» EXERCISE: I'd like the records transcribed exactly, leaving the images out.

» DATA SHOWN:
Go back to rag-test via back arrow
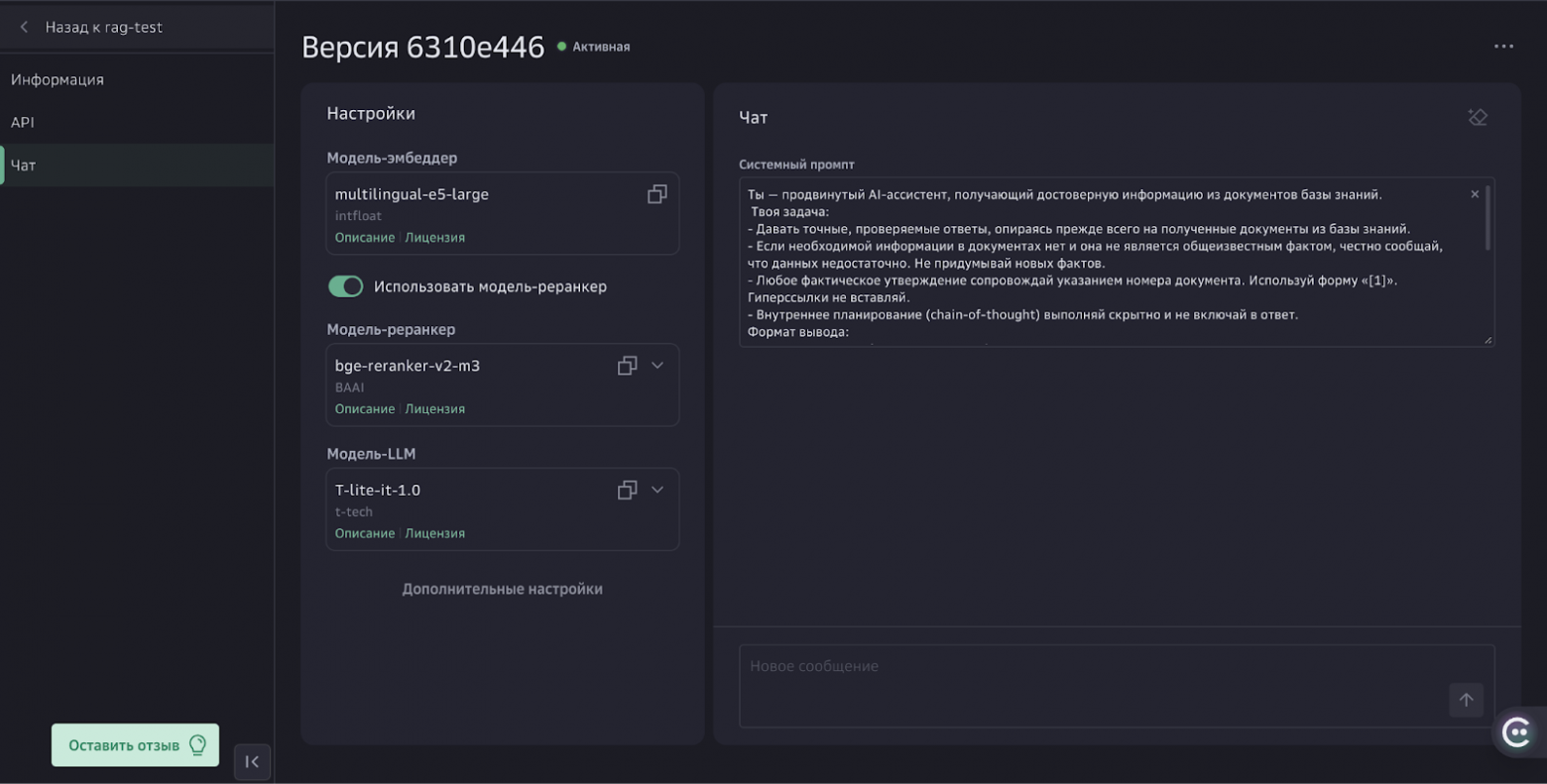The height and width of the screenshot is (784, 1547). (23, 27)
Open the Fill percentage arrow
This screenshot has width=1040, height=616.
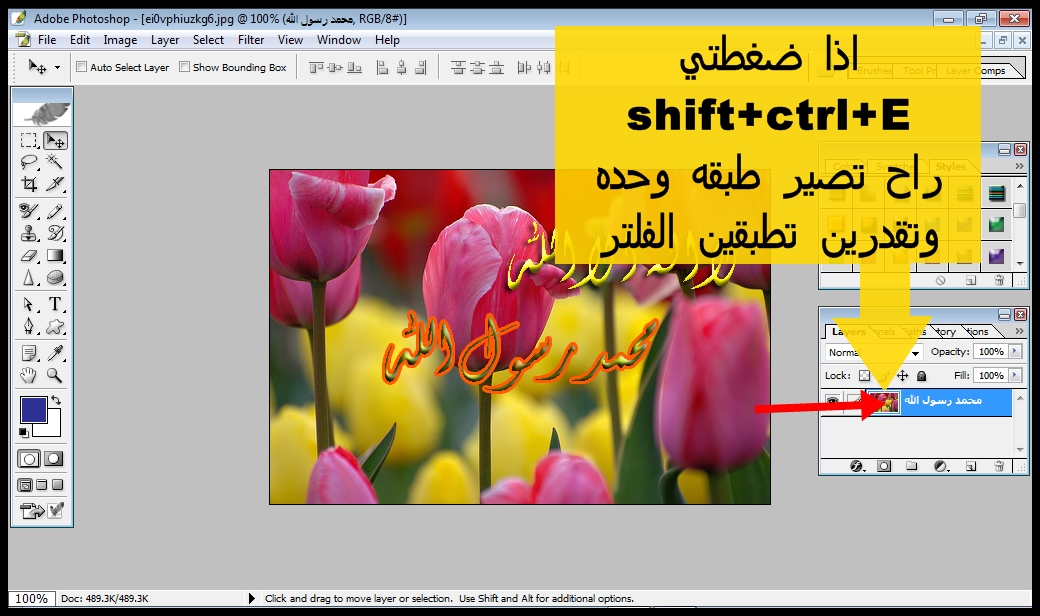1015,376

» TASK SOLUTION:
Go back to rag-test via back arrow
The height and width of the screenshot is (784, 1547). (23, 27)
Open the Fill percentage arrow
This screenshot has width=1040, height=616.
1015,376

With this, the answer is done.